The sight of him from a distance was familiar. His green jacket, his long, crossed legs and thoughtful frown. He looked like an old man and also like a young boy, and watching him from a distance, I felt that I could focus on all of him at once. After some time, I turned back and walked to our spot by the metro to wait, and after a while he appeared across the street, taking his hand out of his pocket to greet me.

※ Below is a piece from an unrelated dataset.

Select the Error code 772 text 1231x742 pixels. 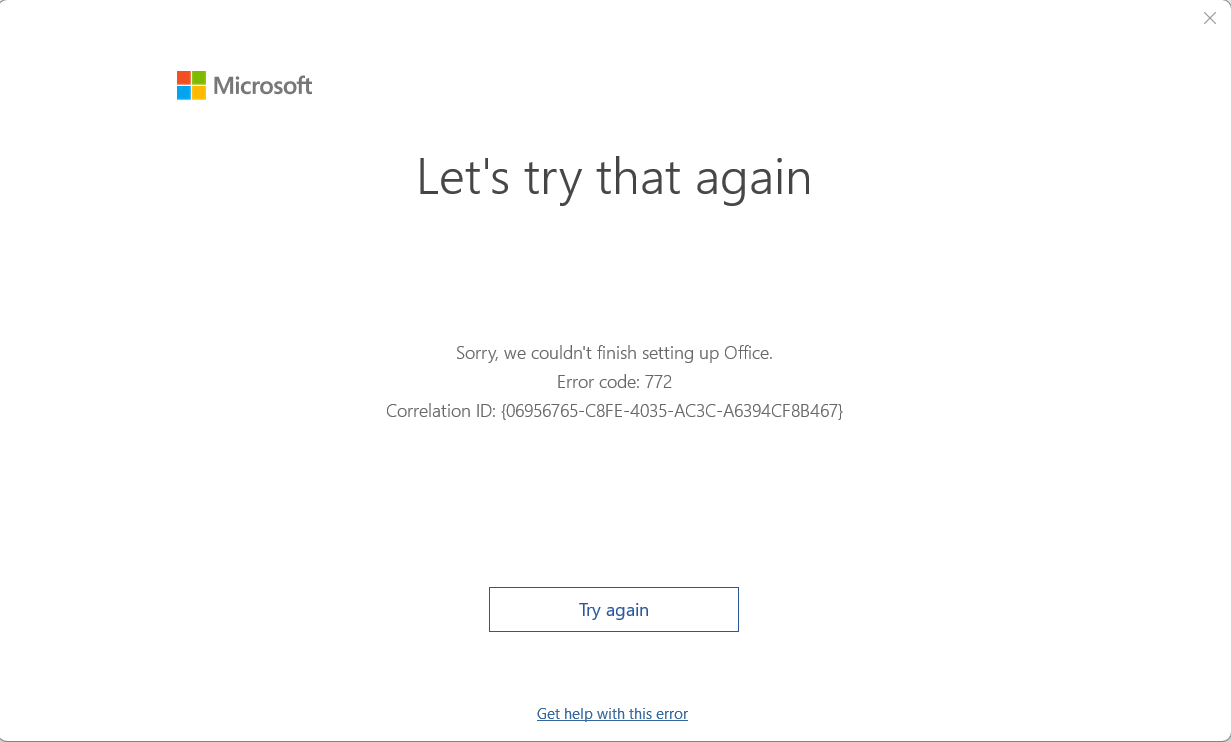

Some days we walked down rue de Seine or rue Bonaparte to the river. We passed by the lively cafés, art galleries, map shops, and patisseries with fantastical displays, all of which, we agreed, were more beautiful from a distance, without pausing to look for too long. As such they retained the unspoiled sense of a neighborhood full of possibilities. Before we emerged from the sheltered world of Saint-Germain, M. pointed out the Alpine bookshop, which he admired for the specificity of its books. He admitted that he’d never actually been inside this shop, whose subject matter did not particularly interest him, but said that he was happy it was there. In his love for these peculiar places, he was like an anthropologist, or an accountant. I couldn’t quite tell which, because I was never certain what lay beneath M.’s fascinations. Sometimes I imagined that they were a sign of sorrow, a wish to care for and preserve things on the brink of disappearance. Other times, I thought that they were nothing more than a tedious desire to accumulate.

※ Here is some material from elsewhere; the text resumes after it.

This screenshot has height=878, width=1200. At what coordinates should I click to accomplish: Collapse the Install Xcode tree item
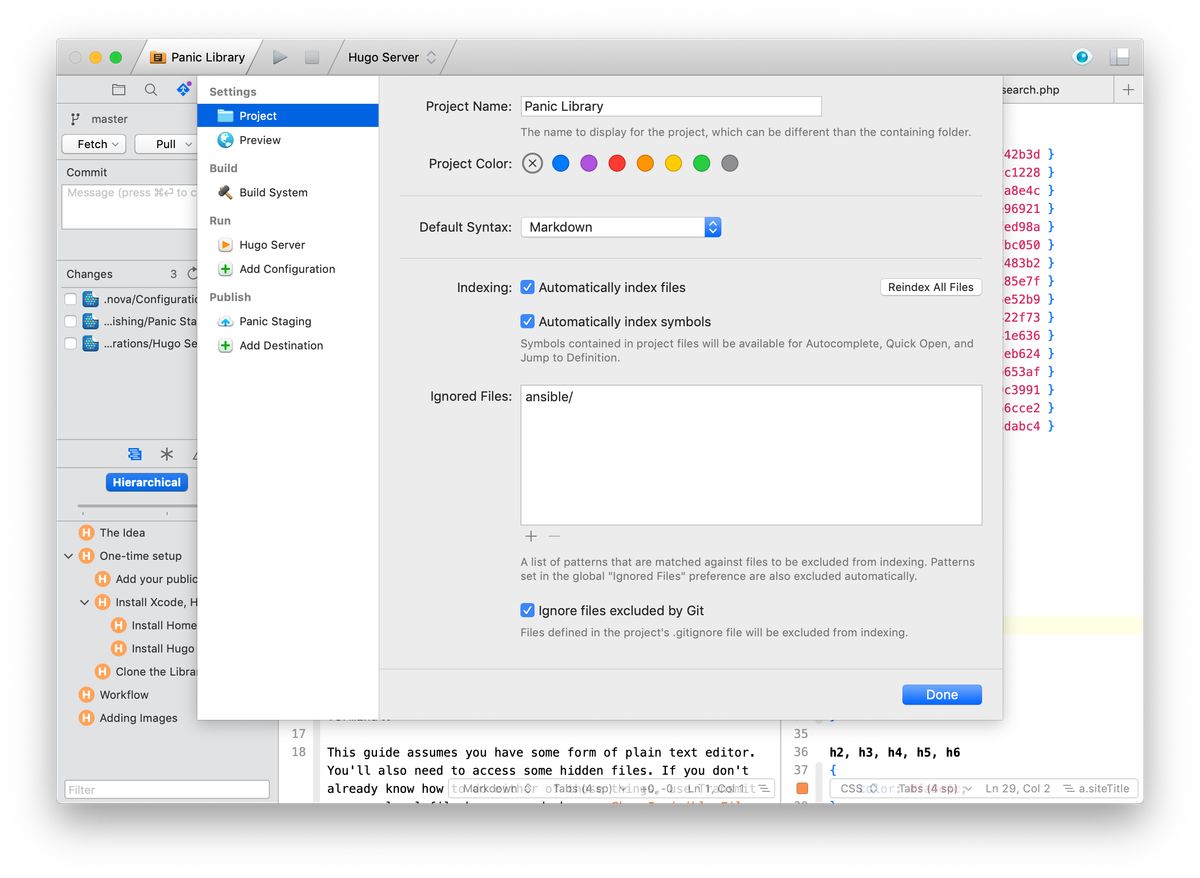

“Here it is,” M. said, every time we passed the bookshop. “I’m so happy someone thought of such a place.”
He said it in the same way each time, as if he were experiencing the joy afresh. Then, one afternoon, he said, “You never tell me I’ve told you this before. You’re kind to humor this old fool.”
“I know you like the shop,” I said.
I also knew that things don’t loosen their grip so easily, with a single utterance.

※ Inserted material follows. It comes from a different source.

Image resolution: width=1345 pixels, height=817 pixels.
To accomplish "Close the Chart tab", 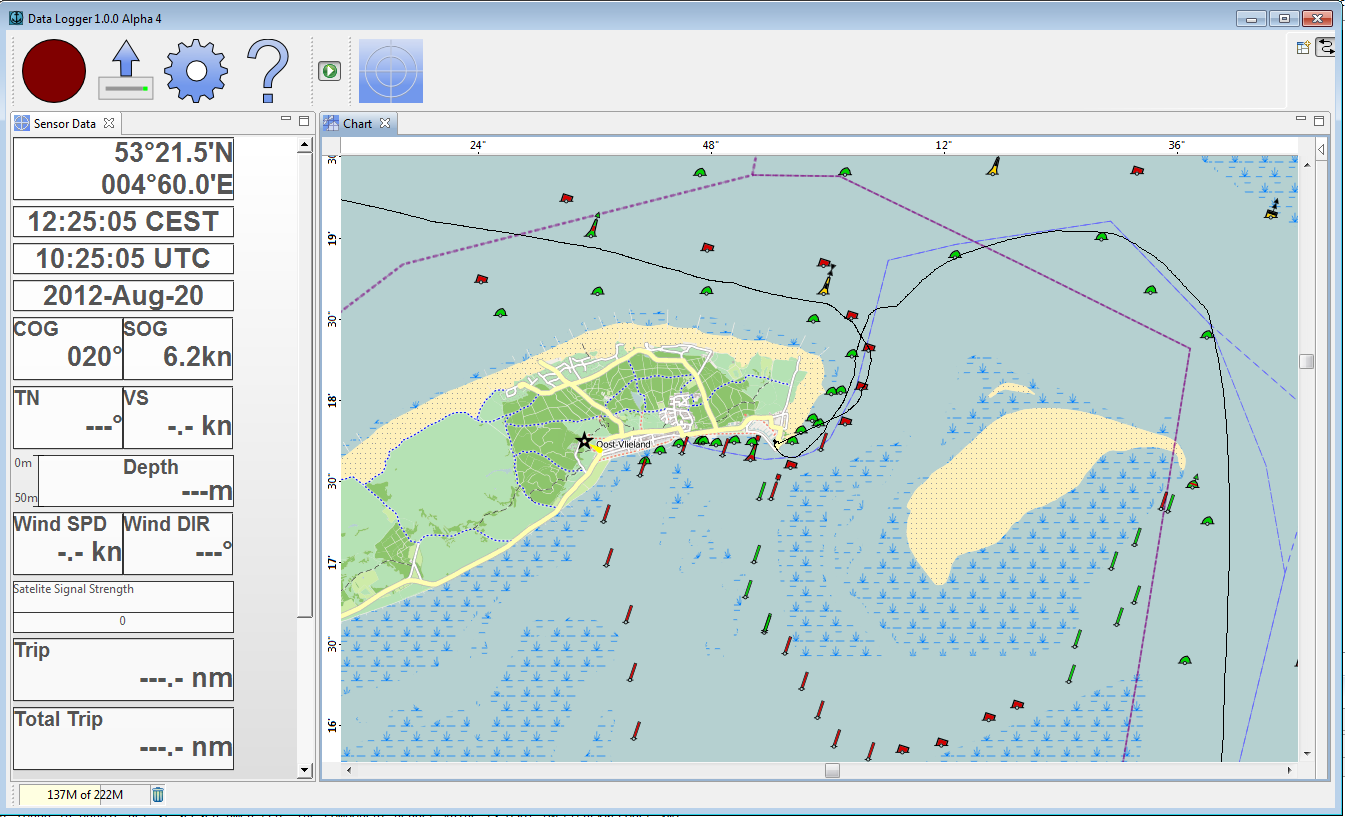I will coord(384,124).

When we reached the river, we took the stairs down to the water, following the line of poplars all the way to the winged horses of the Pont Alexandre III, then back, up past where we had descended the stairs. We often went to the flower market on Île de la Cité and walked its two short stretches multiple times, for the pleasure of being among the potted palms, camellias, and olives. When we walked off the island, we went in the direction of Châtelet so that we could walk past the blue-and-gold clock studded with stars on the Conciergerie, and one of us would invariably say something, then, about “The Invention of Midnight.”
M. did not mind the repetition of these walks, the way a child will not tire of listening to a favorite story. It amazed me that we always walked the most beautiful parts of the city, what might even be called the city’s clichés. If I were guiding us on our walks, I might have saved them for special occasions, as one saves wedding china and silk dresses. But M. was not sparing with beauty; he lived it fully and constantly, shared it generously.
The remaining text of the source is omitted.